Estratto del documento:

···

L’indagine
denominata “Outlet” di cui al p.p. 19872/16 mod. 21 coordinata dalla DDA della
Procura di Bologna (PM dott. Ceroni) trae origine dagli esiti investigativi di
una precedente attività d’indagine (di cui al p.p. 18374/15 mod. 21 D.D.A.) che
aveva fatto emergere una serie di indizi a carico di un gruppo di soggetti
albanesi dediti all’importazione di ingenti quantitativi di cocaina e
marijuana.
In particolare,
il 2 dicembre 2016, personale della VI sezione di questa Squadra Mobile
arrestava in flagranza di reato 8 detenzione di 3,5 kg di hashish, 250 gr di
cocaina e 740 gr di marijuana) un cittadino marocchino il quale, nell’immediatezza dei fatti,
riferiva informalmente di aver ricevuto lo stupefacente il giorno precedente da
alcuni cittadini albanesi, suoi abituali fornitori, incontrati presso il Centro
Commerciale “Meraville” di Bologna, poco distante dal quartiere Pilastro (da
cui il nome dell’operazione “OUTLET”).
Le attività successivamente intraprese
consentivano di risalire ad un primo gruppo organizzato di cittadini albanesi e
italiani dedito all’importazione e rivendita di ingenti quantitativi di
marijuana e cocaina, al vertice del quale si collocavano ALIAJ Ilirjan e un
connazionale attualmente irreperibile.

···

Materiale fornito:

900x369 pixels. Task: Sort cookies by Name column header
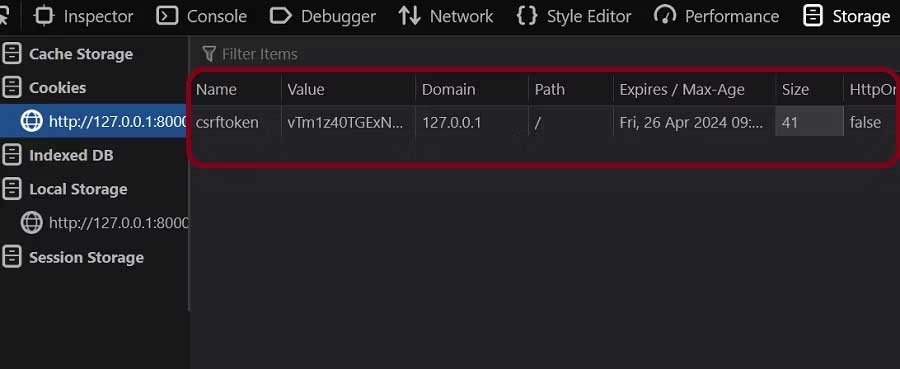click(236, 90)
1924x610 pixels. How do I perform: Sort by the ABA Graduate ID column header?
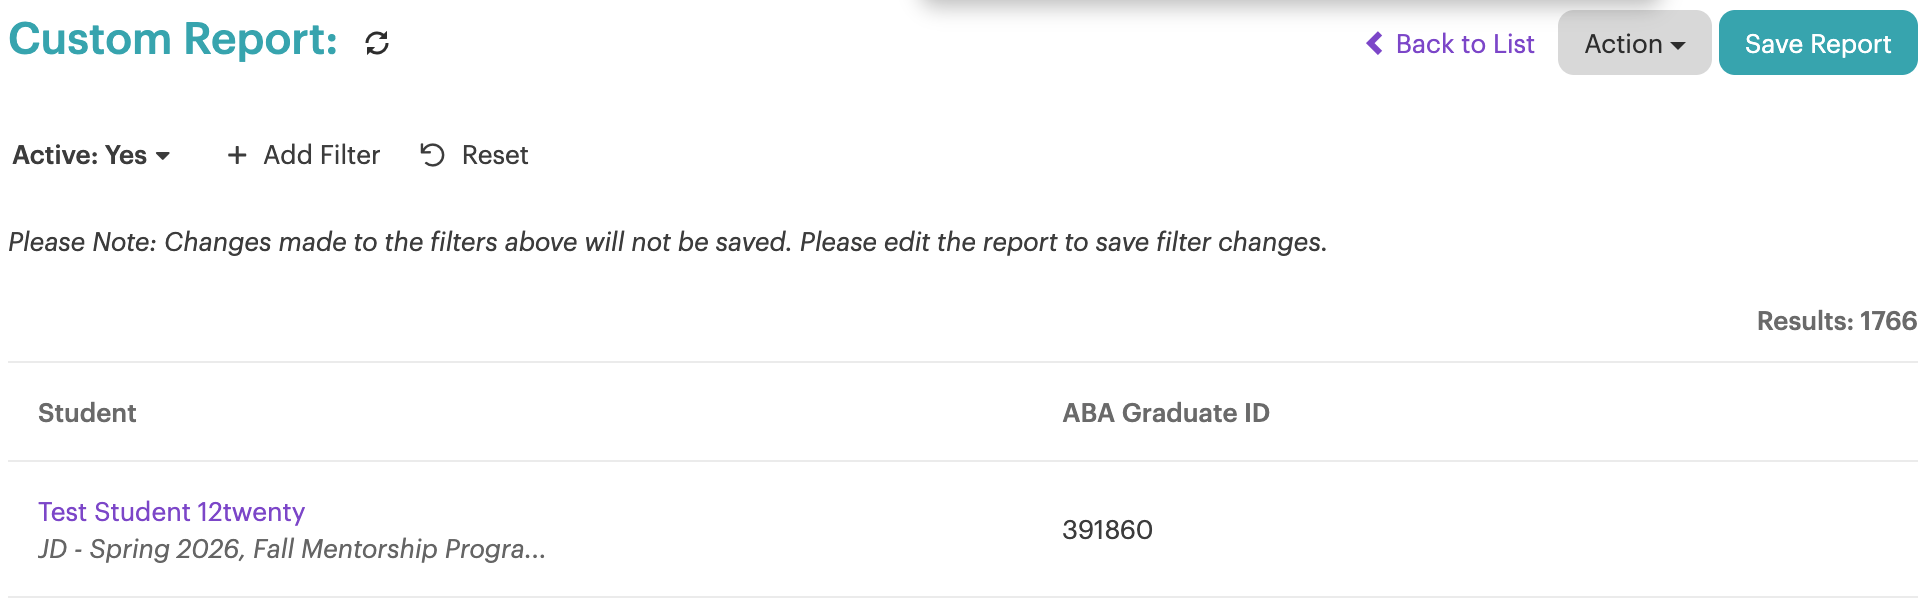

···

Esercizi:
1. Nel brano sull'indagine «Outlet», da che cosa prende il nome l'operazione?
2. Scrivi il seguito del brano sull'indagine «Outlet», riprendendo dopo l'ultima frase.
Le righe del materiale fornito non hanno alcun ruolo in questo lavoro.

Risposte attese:
1. Dal Centro Commerciale “Meraville” di Bologna, poco distante dal quartiere Pilastro, dove il cittadino marocchino aveva incontrato i suoi fornitori albanesi.

2.
Lo stabile insediamento dei vertici del
gruppo e di una buona parte dei correi nel territorio bolognese, faceva sì che
l’intera programmazione, ogni accordo illecito e direttiva esecutiva venissero
di fatto a perfezionarsi e ad essere adottate proprio in questa provincia. Il
gruppo era solito comunicare attraverso una chat criptata la cui decodifica da
parte degli investigatori consentiva di disvelare una vasta rete di
narcotrafficanti. L’imponenza dell’attività illecita, pur avendo come epicentro
il capoluogo emiliano romagnolo, ne consentiva necessariamente la ramificazione
anche in altre regioni, tra le quali precipuamente la Puglia (punto di approdo
degli ingenti carichi di stupefacente provenienti dall’Albania), l’Umbria e la
Toscana, ed era strutturata in termini tali da garantire un costante
approvvigionamento dello stupefacente ed un celere smistamento delle partite di
volta in volta importate e/o acquistate. Il gruppo, pur se non strutturato al
punto da integrare gli estremi di una compagine associata, presentava comunque
una stabilità operativa ed organizzativa tanto da consentire l’immediata sostituzione
di uno dei componenti in caso di sopravvenuti arresti e/o comprovata infedeltà
o inaffidabilità.
Esemplificative in tal senso risultavano la
sostituzione di un corriere arrestato nel corso dell’indagine (colto con oltre 1
kg di cocaina mentre faceva rientro da Perugia a Bologna), ovvero quella dei
fratelli MARZANO Antonio e Gregorio, fidati ed esperti trasportatori dello
stupefacente con i quali sorgevano questioni in merito ai rispettivi compensi.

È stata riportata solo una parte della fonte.